The latest data available from 2006 focuses primarily on commercial fish netting operations. It provides population levels for 187 fish stocks and multispecies groupings known as complexes. Of these, 47 were overfished. NOAA scientists also assessed harvest rates for 242 stocks and found that 48 were subject to overfishing.
“Overfishing must be solved now,” said Bill Hogarth, director of the NOAA Fisheries Service.
However, Hogarth was happy to pass along that 75 percent of our domestic assessed fish stocks are not overfished.
Last year the Bush administration received bipartisan support in Congress as it rewrote and toughened the Magnuson-Stevens Act, which has governed management of America’s fisheries for 30 years. The act now requires fishery managers to revise fishery management plans to end overfishing by 2010, a call made by the administration in the 2004 U.S. Ocean Action Plan.
Here’s an idea that the president, NOAA and Congress apparently haven’t thought of. If a species (the Atlantic cod comes to mind) is overfished, why wait until it’s badly depleted? Why not stop all fishing for any species that appears to be heading for some kind of threatened species status?
It worked for the Chesapeake Bay’s then-overfished striped bass when it received total protection from 1985 until 1990. The off-limits rule included commercial as well as recreational fishermen. The bass bounced back big time.
Meanwhile, think about this the next time you enter a kill-your-catch ocean fishing tournament or order seafood: Among the overfished species in various U.S. jurisdictions were the blue king crab, blue marlin, white marlin, sailfish, bigeye tuna, albacore, bluefin tuna, sandbar shark, porbeagle shark, dusky shark and several types of grouper. You already know that the main food source of local inshore species, the menhaden, is overfished; so are the gray sea trout and various flounder species.
Want to see the report to Congress? Go to www.nmfs.noaa.gov/sfa/statusoffisheries/SOSmain.htm.
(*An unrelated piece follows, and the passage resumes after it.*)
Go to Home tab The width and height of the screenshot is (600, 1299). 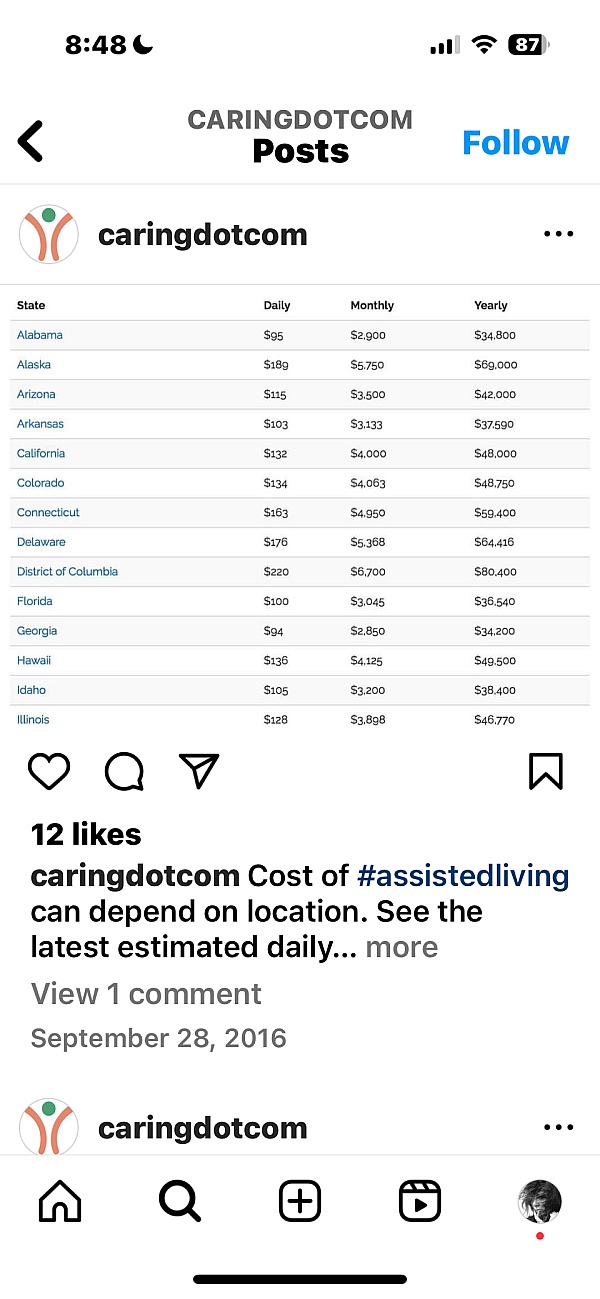(x=60, y=1201)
Recreation area closed — Perhaps by the time you read this the place could be back in operation, but recently the Washington Suburban Sanitary Commission’s Supplee Lane Recreation Area in Laurel was closed because of damage caused by recent thunderstorms. The recreation area is located off Brooklyn Bridge Road. Downed trees blocked portions of the area’s access road and boat ramps. A significant number of tree limbs dangled above the ground. WSSC crews began working to clean up the damage. For updates, call the WSSC’s Brighton Dam facility, 301/774-9124.
Money bass at Smith Mountain? — A number of tagged bass are swimming around in southwestern Virginia’s Smith Mountain Lake, and one of them might be worth $25,000. Early Times Kentucky Whisky is again doing this promotional stunt, which resulted in 21 tagged bass being caught in Lake Anna last year. Unfortunately, none of the 21 had the special winning number. Anglers must catch a bass tagged by Early Times and register their tag number on www.earlytimes.com.
Cleaning up Okeechobee — The South Florida Water Management District is doing a fine job cleaning up one of the top bass waters in the nation, Lake Okeechobee. In the past six weeks, more than 1.9 million cubic yards of muck was removed from Okeechobee’s bone-dry shoreline. In addition, 1,000 pond apple and cypress trees were planted on the rim canal and on the spoil islands near Clewiston, with an additional 1,725 trees planted near Moore Haven. The trees will help restore critical aquatic habitat when water levels return to normal. That will be greeted with joy by Washington area bass hounds who make a pilgrimage to Okeechobee now and then.